> [Exercise aim]
Once you reach the line holding "How do I perform: Open the Debug menu?", write out that line and every later one exactly, ending with the last line of the data; write nothing else.

> [The data]
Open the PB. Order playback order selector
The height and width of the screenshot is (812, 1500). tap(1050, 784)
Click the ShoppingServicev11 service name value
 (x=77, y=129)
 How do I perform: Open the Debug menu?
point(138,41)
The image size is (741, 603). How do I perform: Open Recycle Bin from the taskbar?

> [Exercise answer]
 How do I perform: Open the Debug menu?
point(138,41)
The image size is (741, 603). How do I perform: Open Recycle Bin from the taskbar?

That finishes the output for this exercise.